* Provided records *
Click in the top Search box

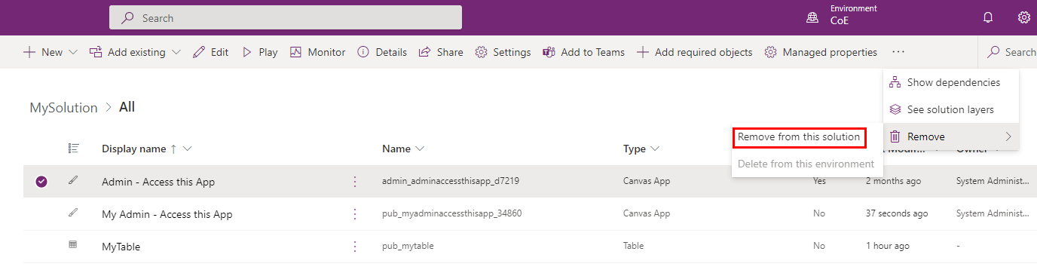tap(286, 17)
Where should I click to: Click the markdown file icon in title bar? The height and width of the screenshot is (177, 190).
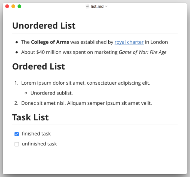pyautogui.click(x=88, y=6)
---
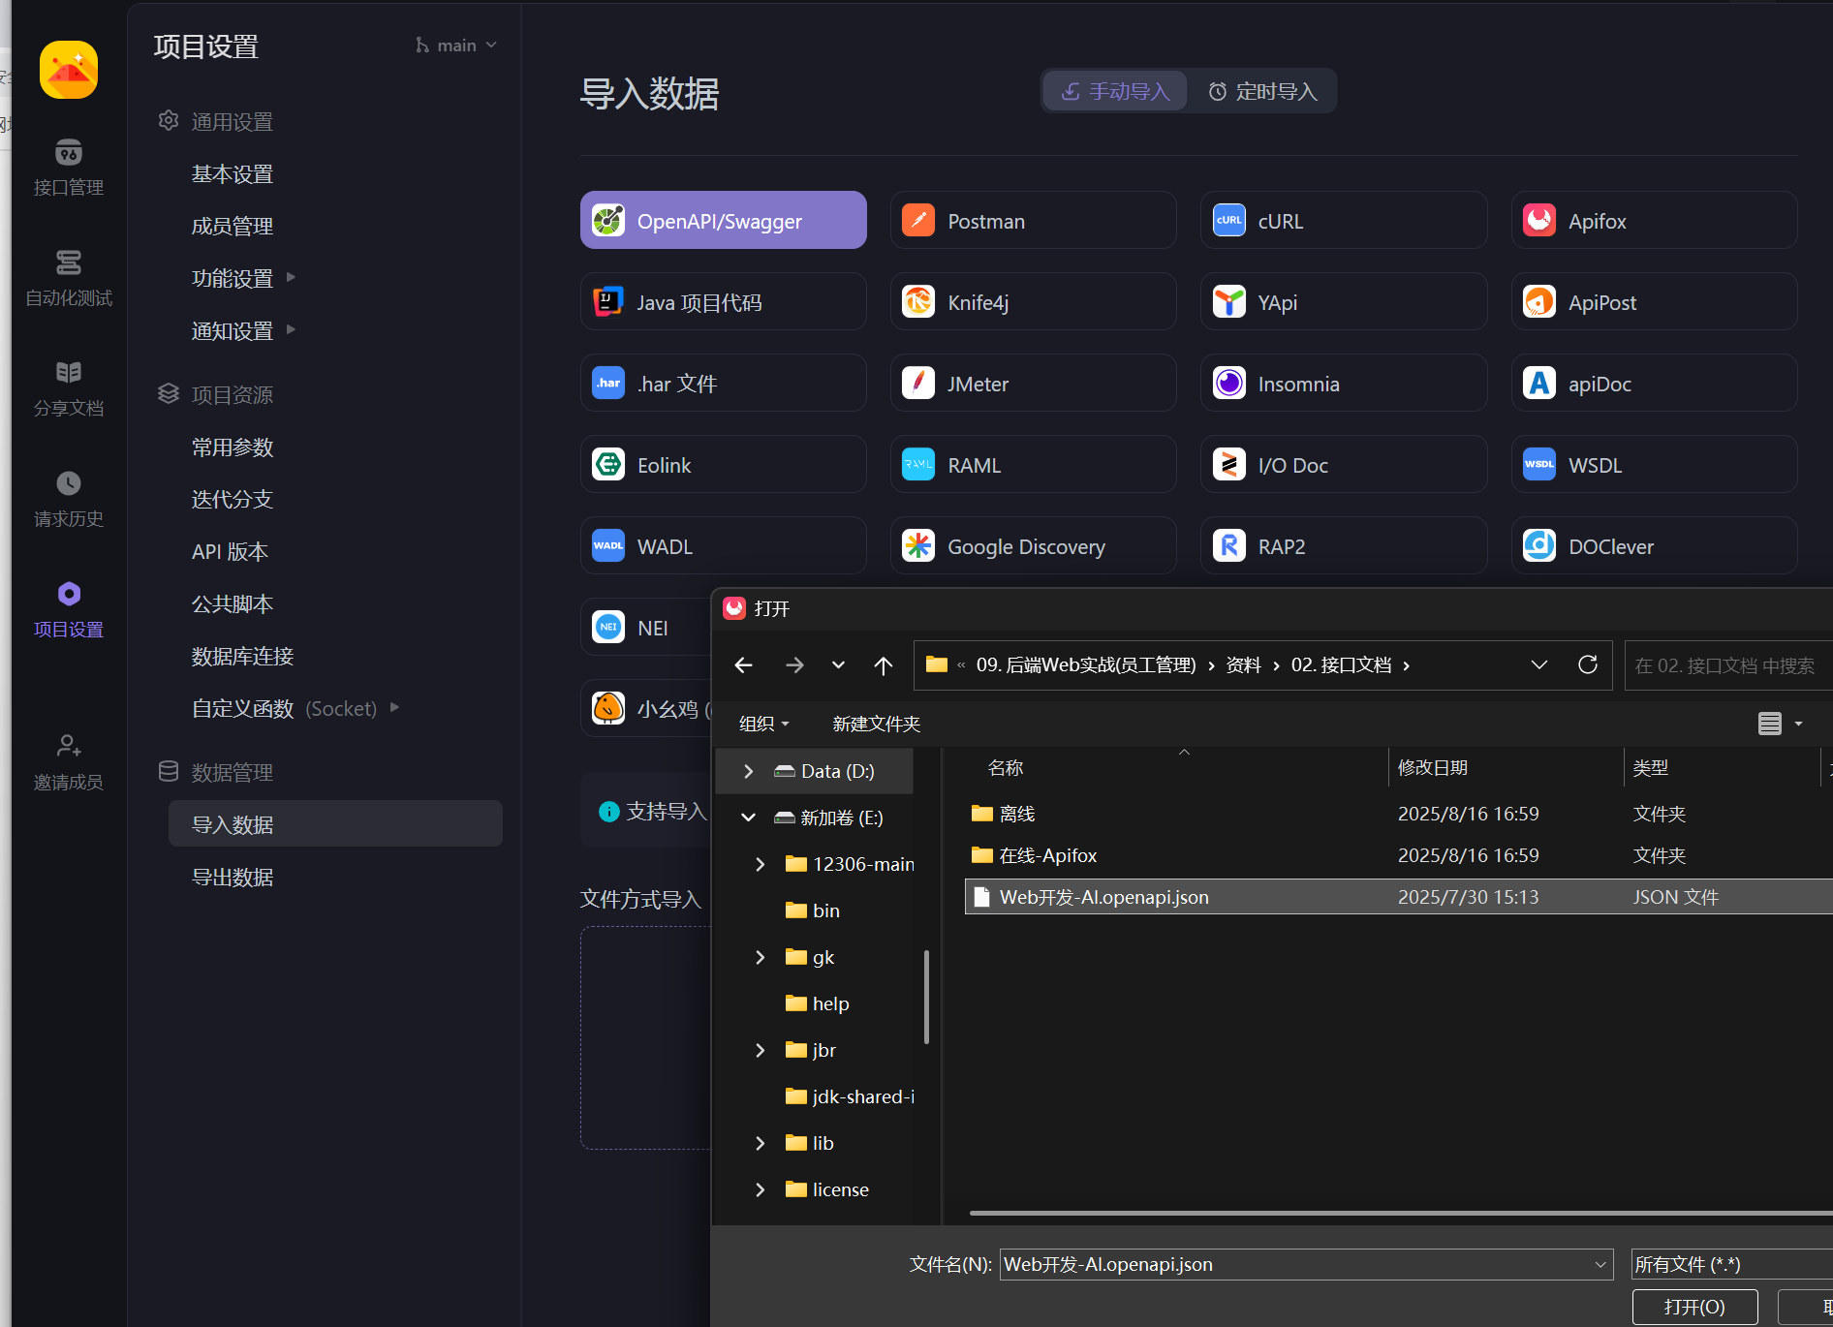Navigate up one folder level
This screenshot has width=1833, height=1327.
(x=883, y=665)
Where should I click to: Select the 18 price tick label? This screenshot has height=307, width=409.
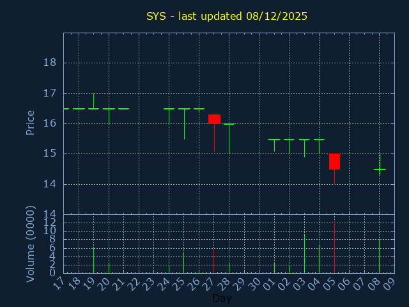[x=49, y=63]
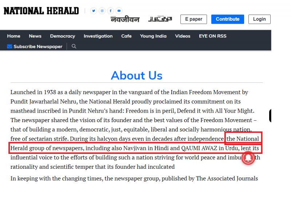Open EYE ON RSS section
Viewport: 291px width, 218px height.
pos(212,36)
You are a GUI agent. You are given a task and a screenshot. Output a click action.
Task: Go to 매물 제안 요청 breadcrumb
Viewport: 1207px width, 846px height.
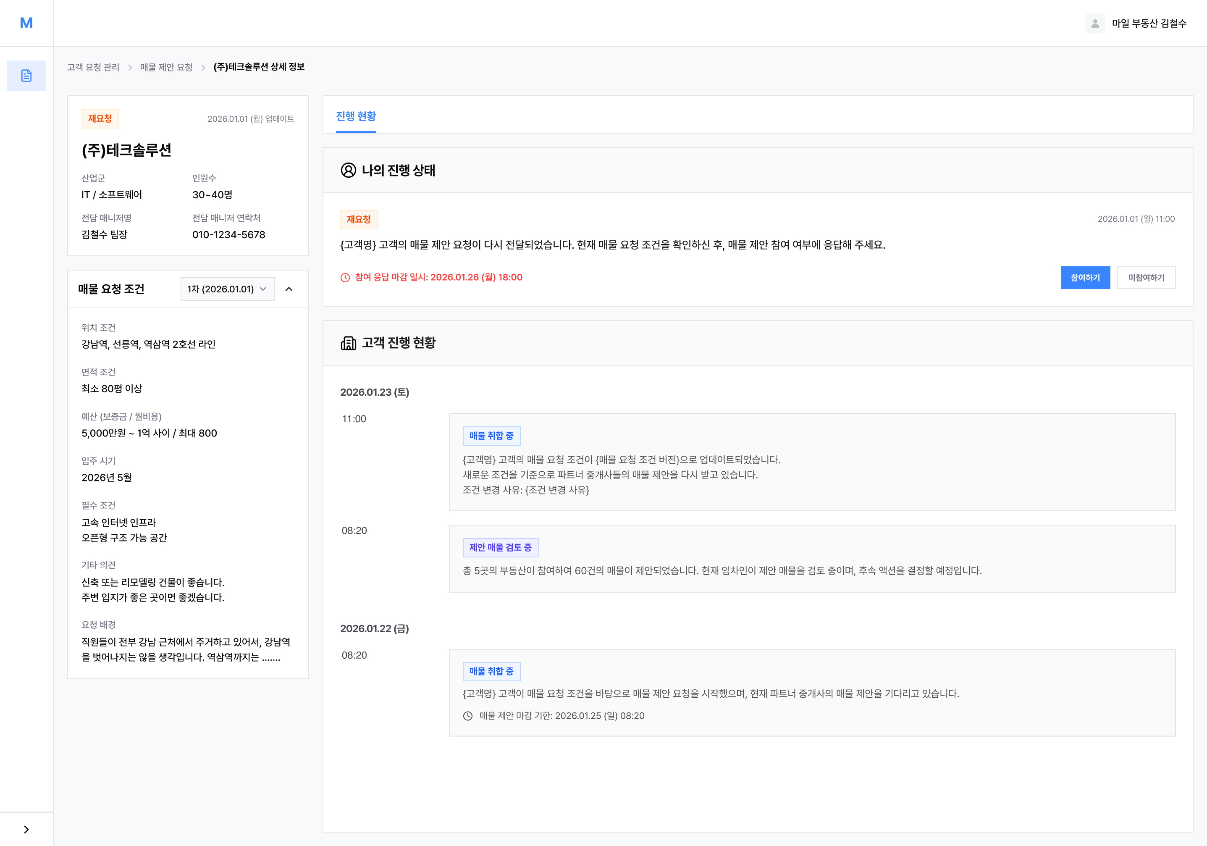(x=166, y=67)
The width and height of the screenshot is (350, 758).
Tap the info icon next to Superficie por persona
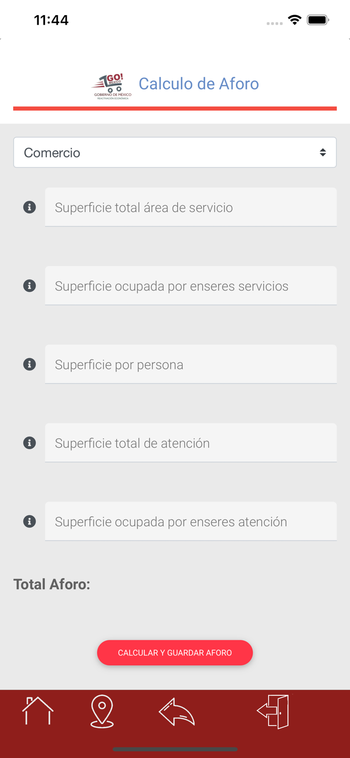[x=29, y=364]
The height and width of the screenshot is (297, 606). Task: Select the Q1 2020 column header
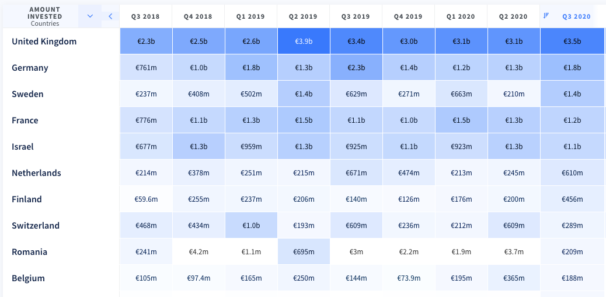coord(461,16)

* Aim *
Express the records from the line with "You are a GUI" to the line with "coord(461,16)" as a two-column CSV headed instruction and coordinates, one row per record, with each field in quotes and line breaks turned into spaces. Leave out the pictures.

* Final result *
instruction,coordinates
"You are a GUI agent. You are given a task and a screenshot. Output a click action. Task: Go to 매물 제안 요청 breadcrumb Viewport: 1207px width, 846px height.","(x=166, y=67)"
"The width and height of the screenshot is (350, 758). Tap the info icon next to Superficie por persona","[x=29, y=364]"
"The height and width of the screenshot is (297, 606). Task: Select the Q1 2020 column header","coord(461,16)"